== TASK OBJECTIVE ==
Your result should be the lines holding the word "screenshot", copied from the entries below.

== DATA IN THIS EXERCISE ==
◆ ◆ ◆ ◆ ◆

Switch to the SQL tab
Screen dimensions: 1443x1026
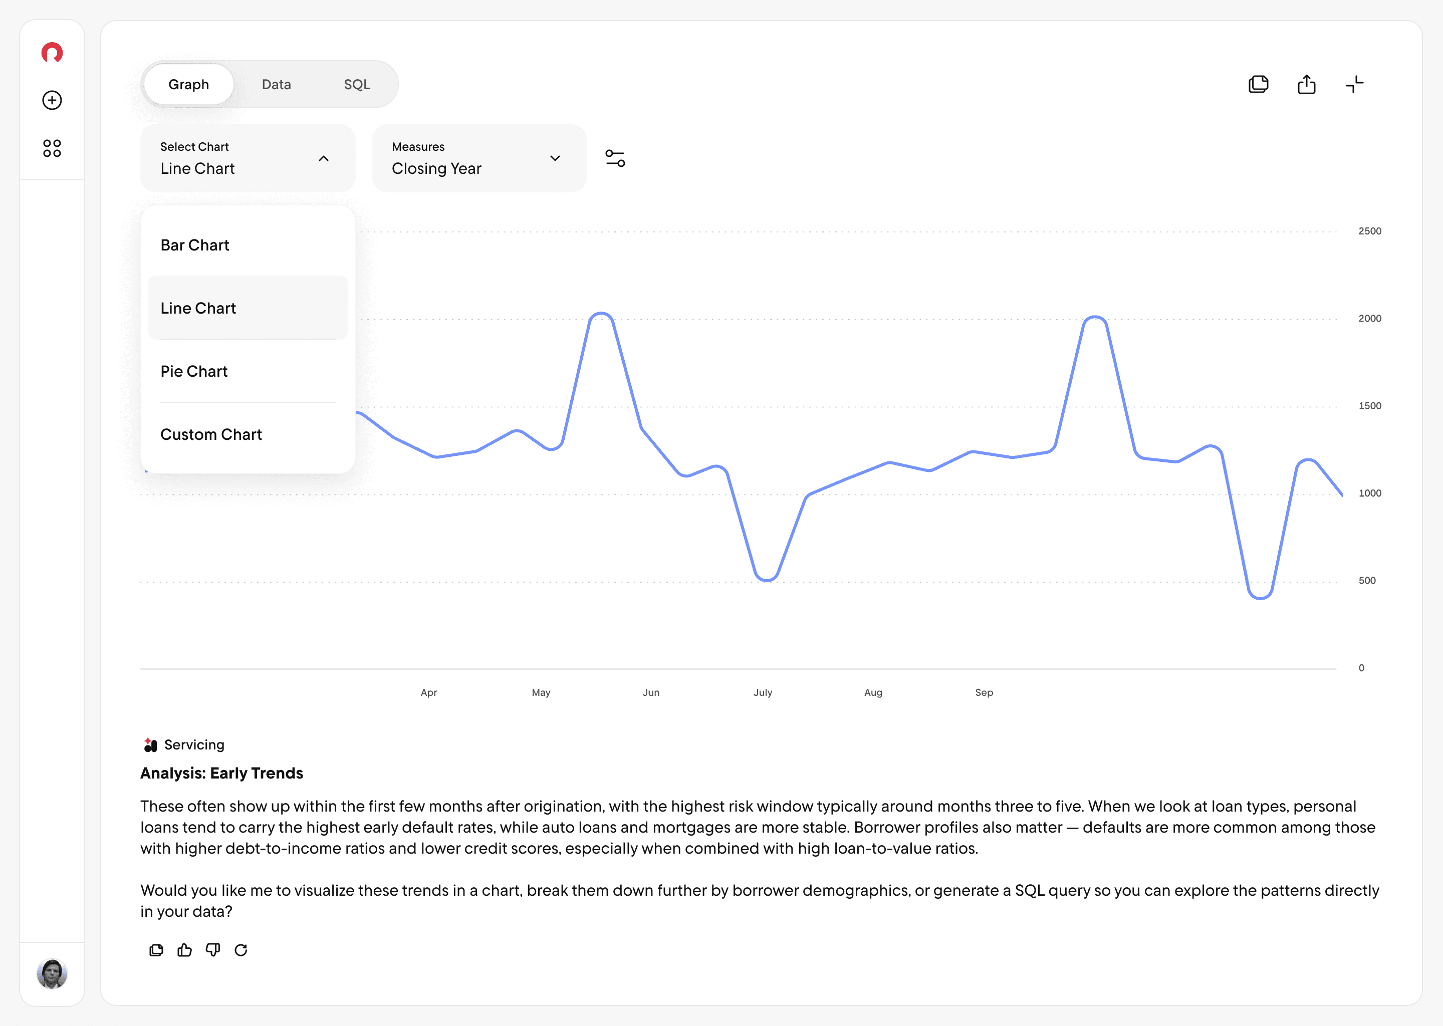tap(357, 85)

◆ ◆ ◆ ◆ ◆

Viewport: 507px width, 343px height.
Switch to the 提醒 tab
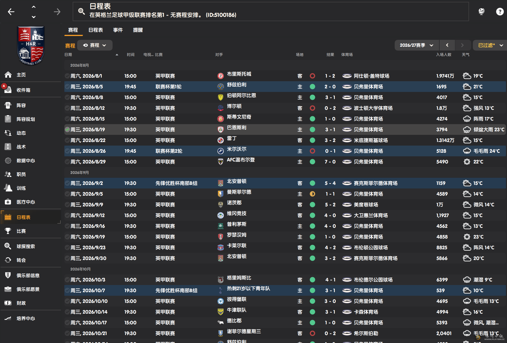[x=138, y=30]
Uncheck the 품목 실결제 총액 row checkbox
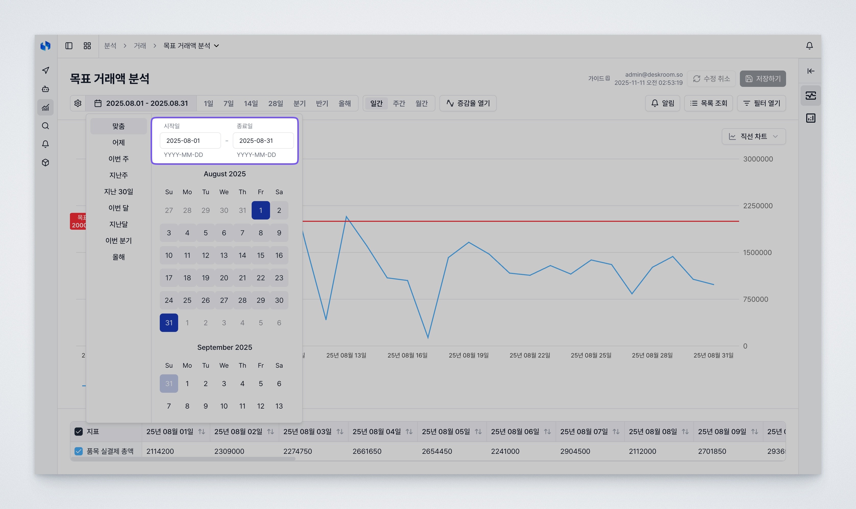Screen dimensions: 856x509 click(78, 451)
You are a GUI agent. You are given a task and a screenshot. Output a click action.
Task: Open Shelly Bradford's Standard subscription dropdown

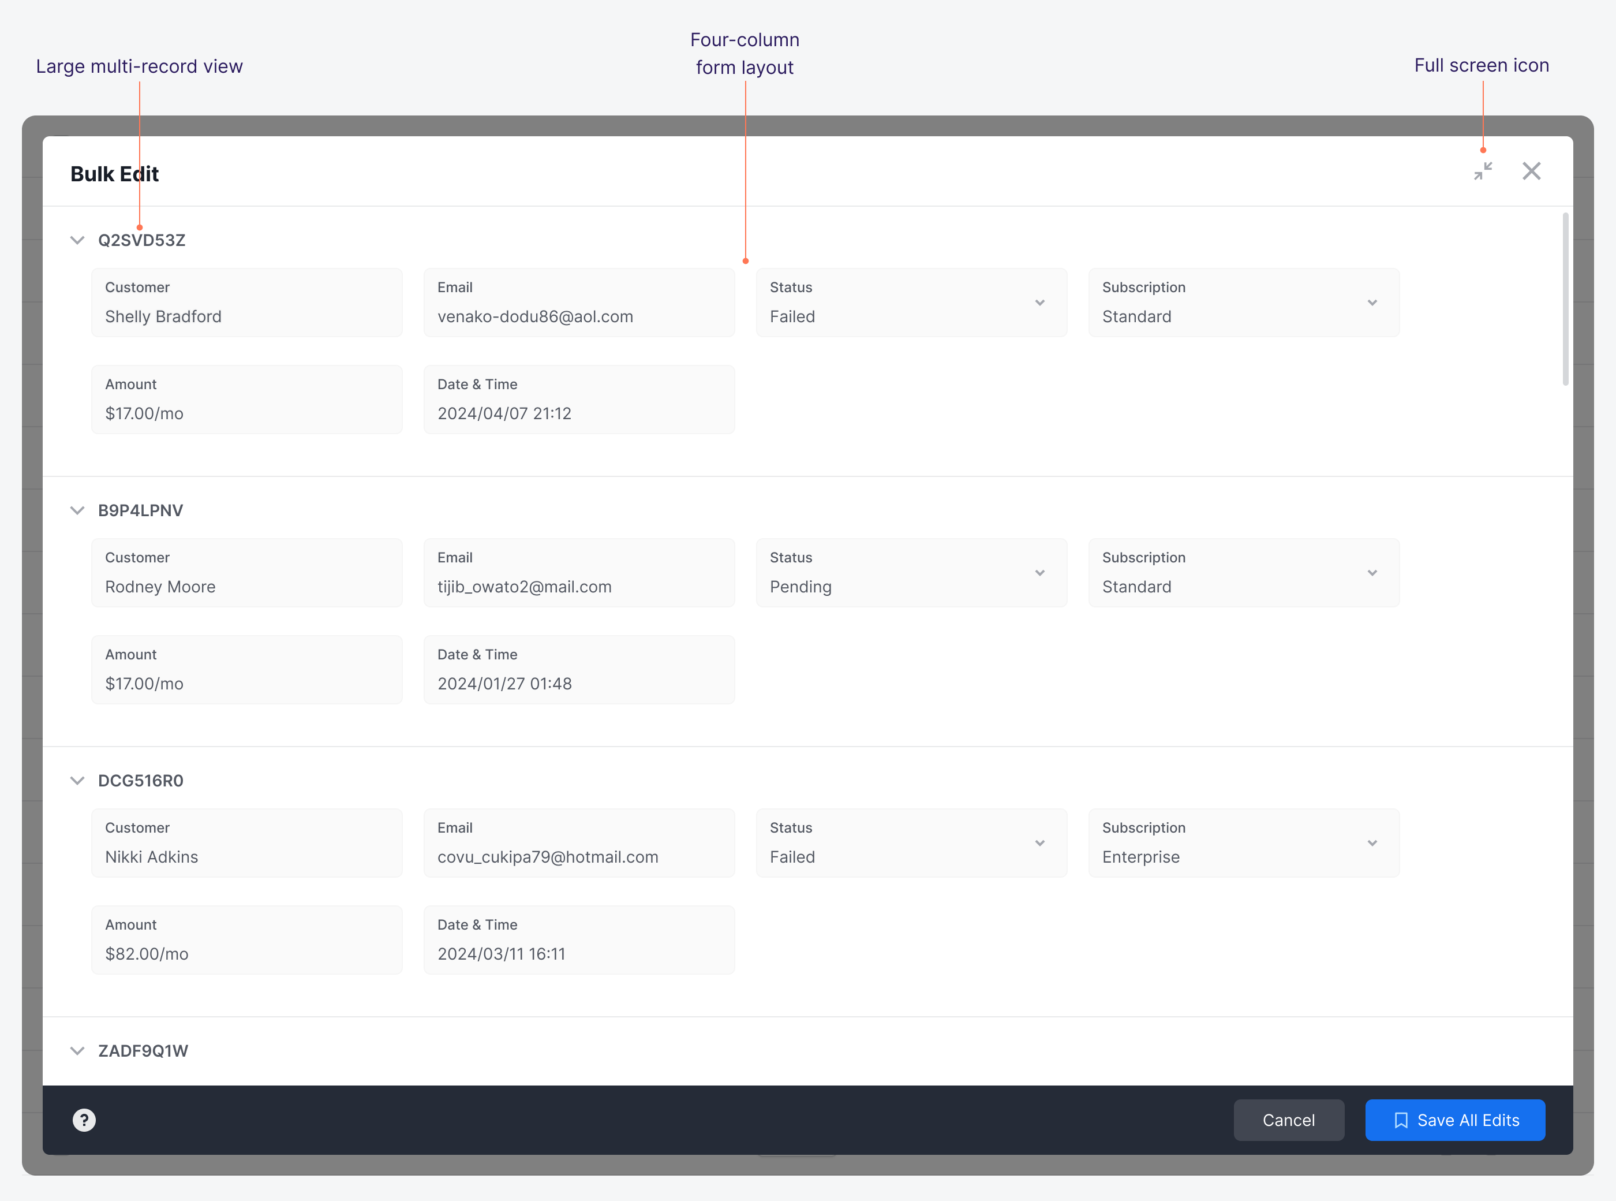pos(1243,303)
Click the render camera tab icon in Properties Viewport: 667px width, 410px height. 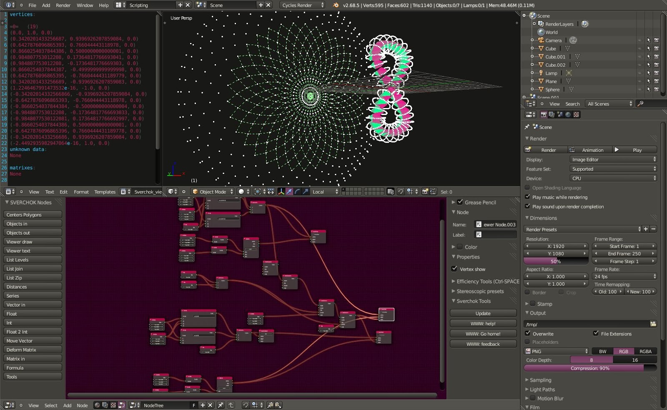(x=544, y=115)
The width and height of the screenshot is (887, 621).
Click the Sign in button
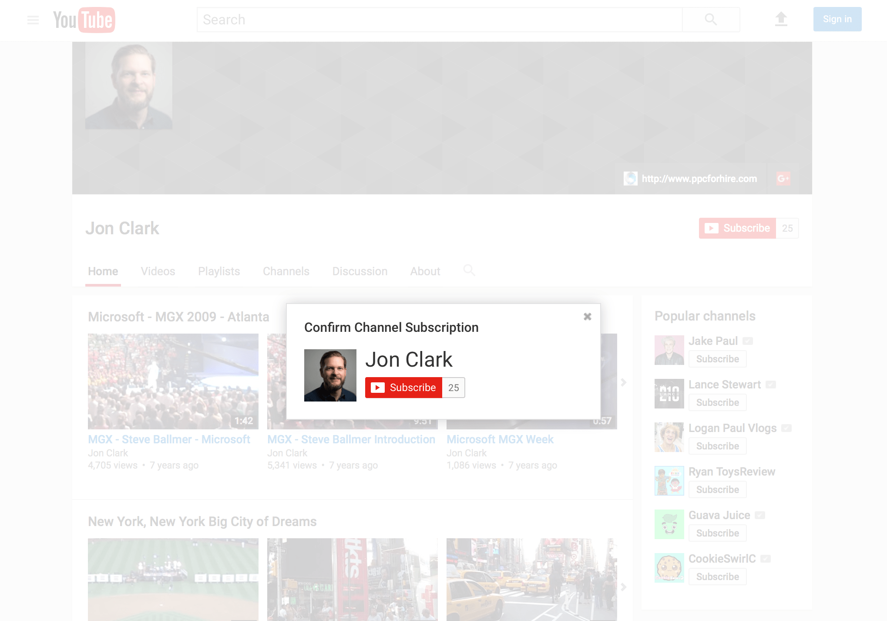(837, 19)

◆ ◆ ◆ ◆ ◆

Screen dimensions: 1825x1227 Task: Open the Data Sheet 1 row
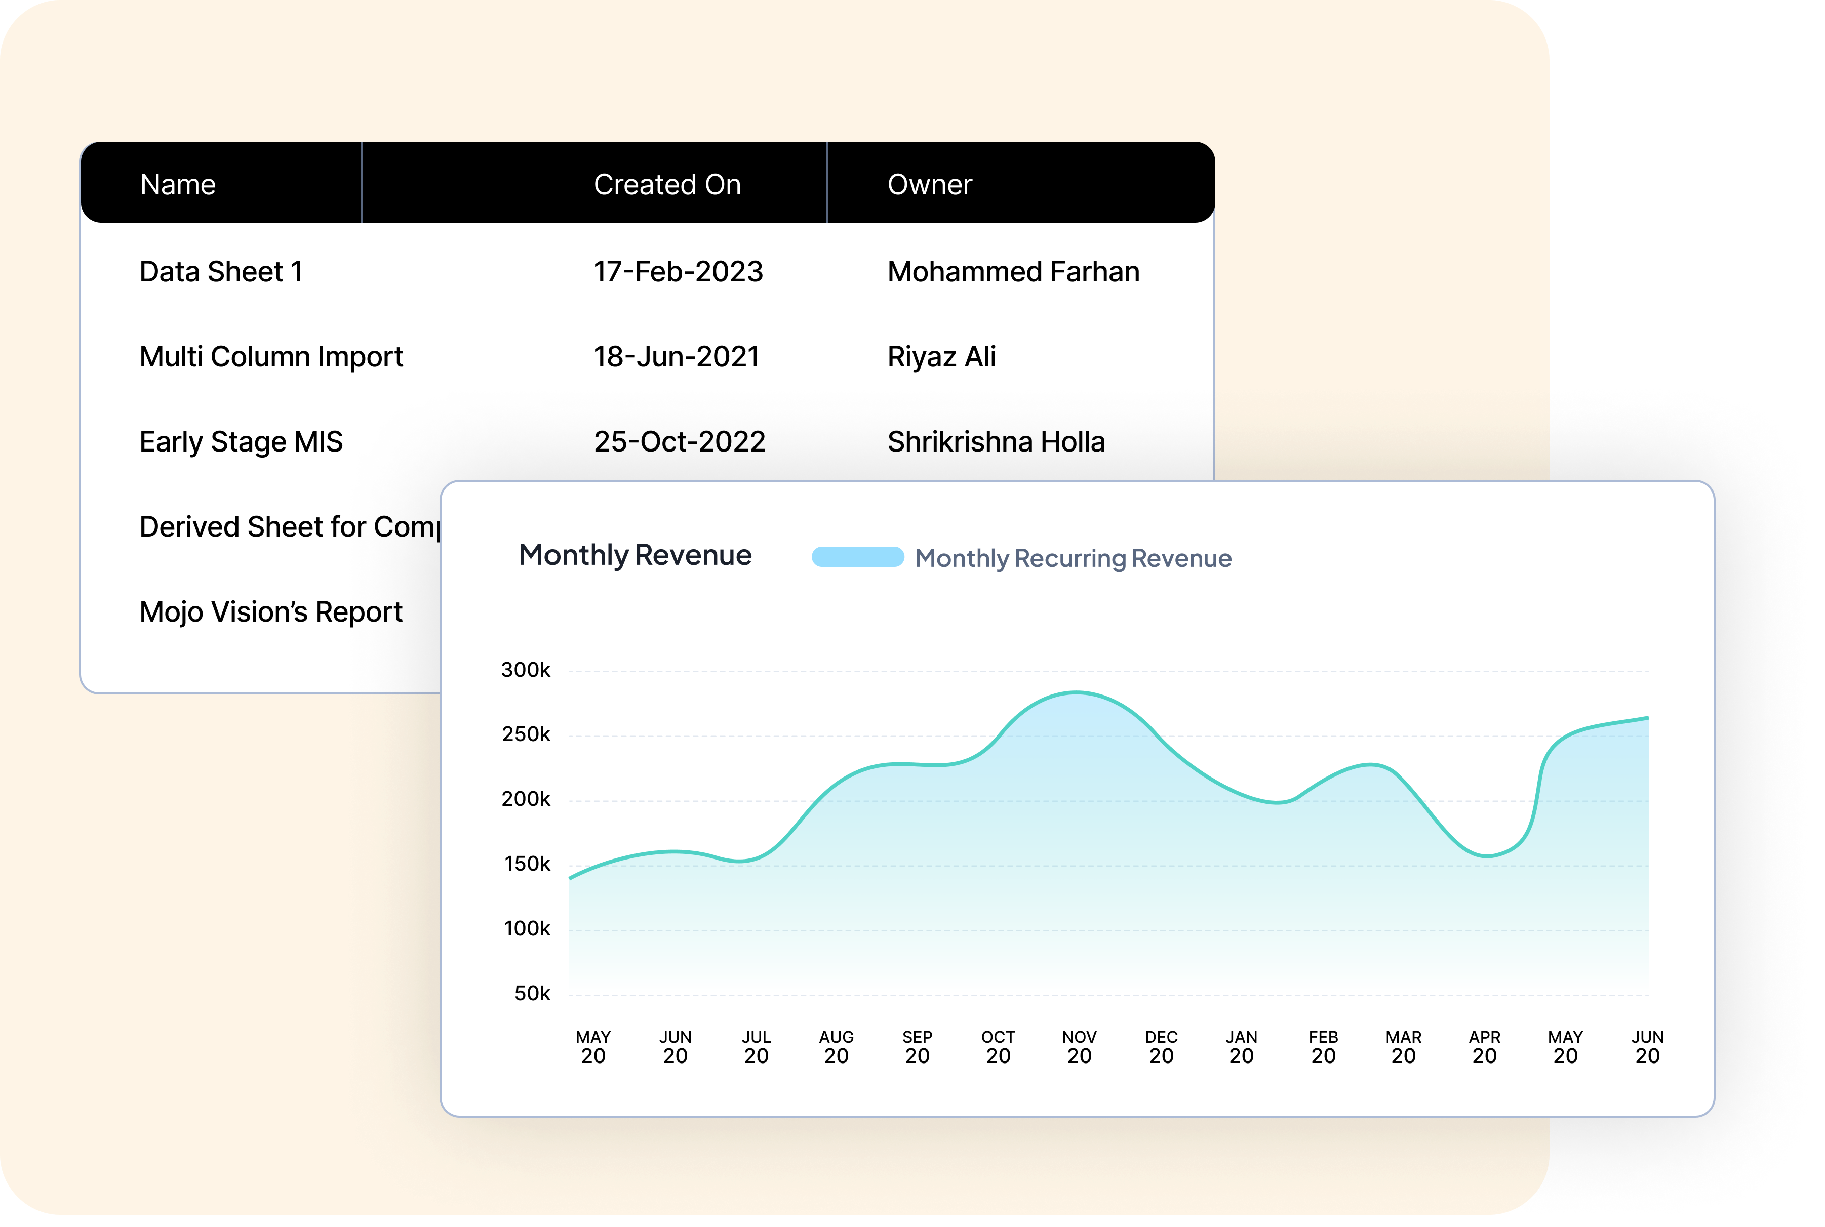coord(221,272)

◆ ◆ ◆ ◆ ◆

== EXERCISE RESPONSE ==
You are a GUI agent. You are given a task and a screenshot. Output a click action.
The width and height of the screenshot is (887, 621).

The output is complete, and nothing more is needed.